If the Halo Infinite gameplay demo went off well, the abundance of CG trailers wouldn't have stood out. But it didn't, so they did. Too many games revealed too soon, that's my personal issue here.
Somehow you've built a narrative in your mind that makes it okay for Sony to take 5 or 6 years to release games but MS needs to push a much more aggressive schedule. MS did announce several projects much earlier on than Sony ever would, it's one thing to disagree with that choice. It's a completely different thing to complain about MS not releasing the finished games in the same time frame from these very early announcements as Sony typically would from their much later announcements.

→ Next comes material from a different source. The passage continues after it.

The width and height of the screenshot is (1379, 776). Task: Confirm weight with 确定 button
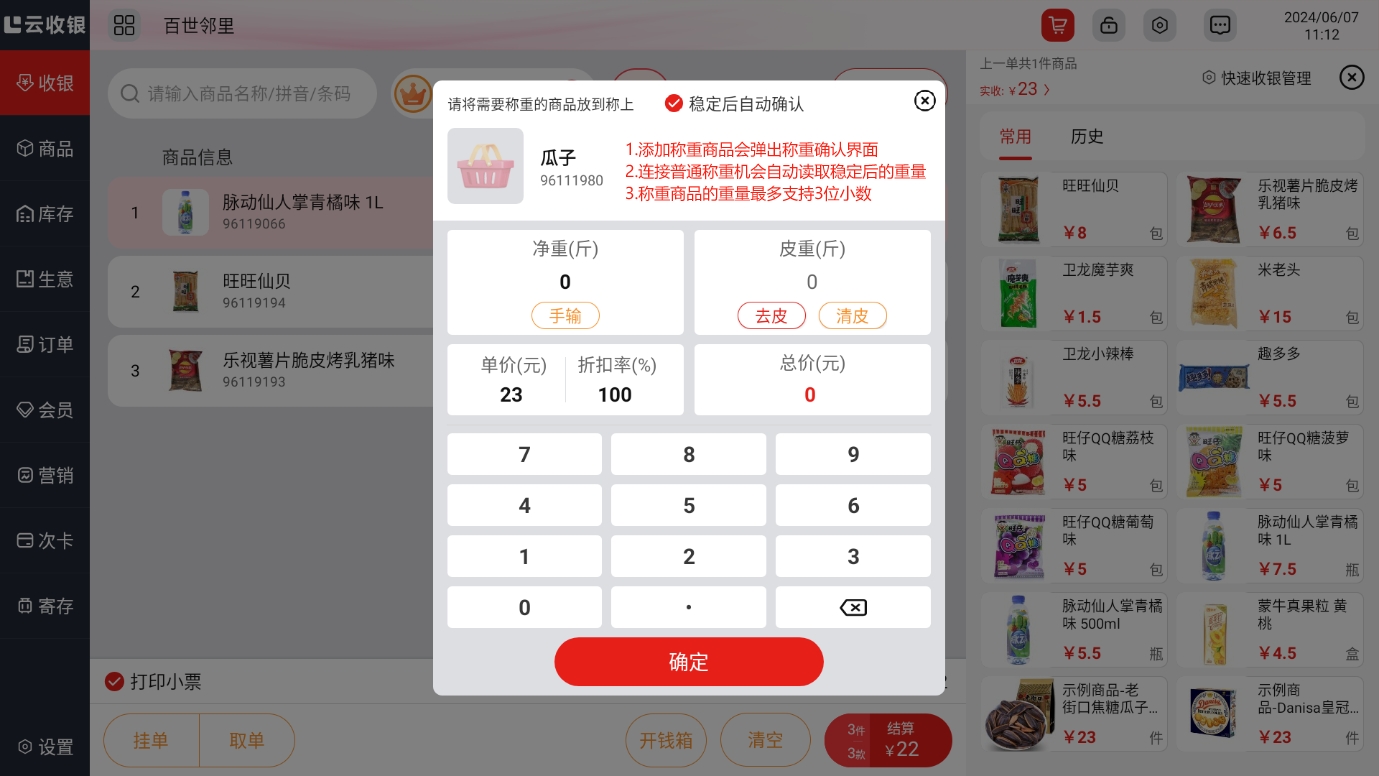point(688,662)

Because Sony managed to begin improving their 1P output and exclusive games output in the late 2000s when Microsoft was cockblocking them from getting many of the big Western 3P exclusives and even preventing them from doing that for a lot of Japanese 3P games (tho in that case it was mostly thanks to 360 being wildly popular in the US & UK). Sony have earned the right to show CG trailers for big new games and take even 7 years to bring a game out such as the case with TLOU Part 2. Even then, though, they can overdo it sometimes; I think the time between them showing off Dreams and actually bringing it out was criminal. That was a mistake, hopefully they never reveal something so early ever again.
Microsoft...have not earned that right, that patience and leniency with most gamers yet. This doesn't have anything to do with games taking 5-6 years btw; for AAA that's expected. The problem is it became pretty evident during mid 2020 (before the Zenimax announcement) and early 2021 that MS still didn't do much in the way of securing any big 3P AAA exclusives (timed or full), and had a majority of new 1P AAA games not Halo/Gears/Forza in the over that wouldn't see release until 2022 or (as it turned out) even later.
Microsoft lapsed to the point of letting that gap create itself in their release schedule, when they didn't have to.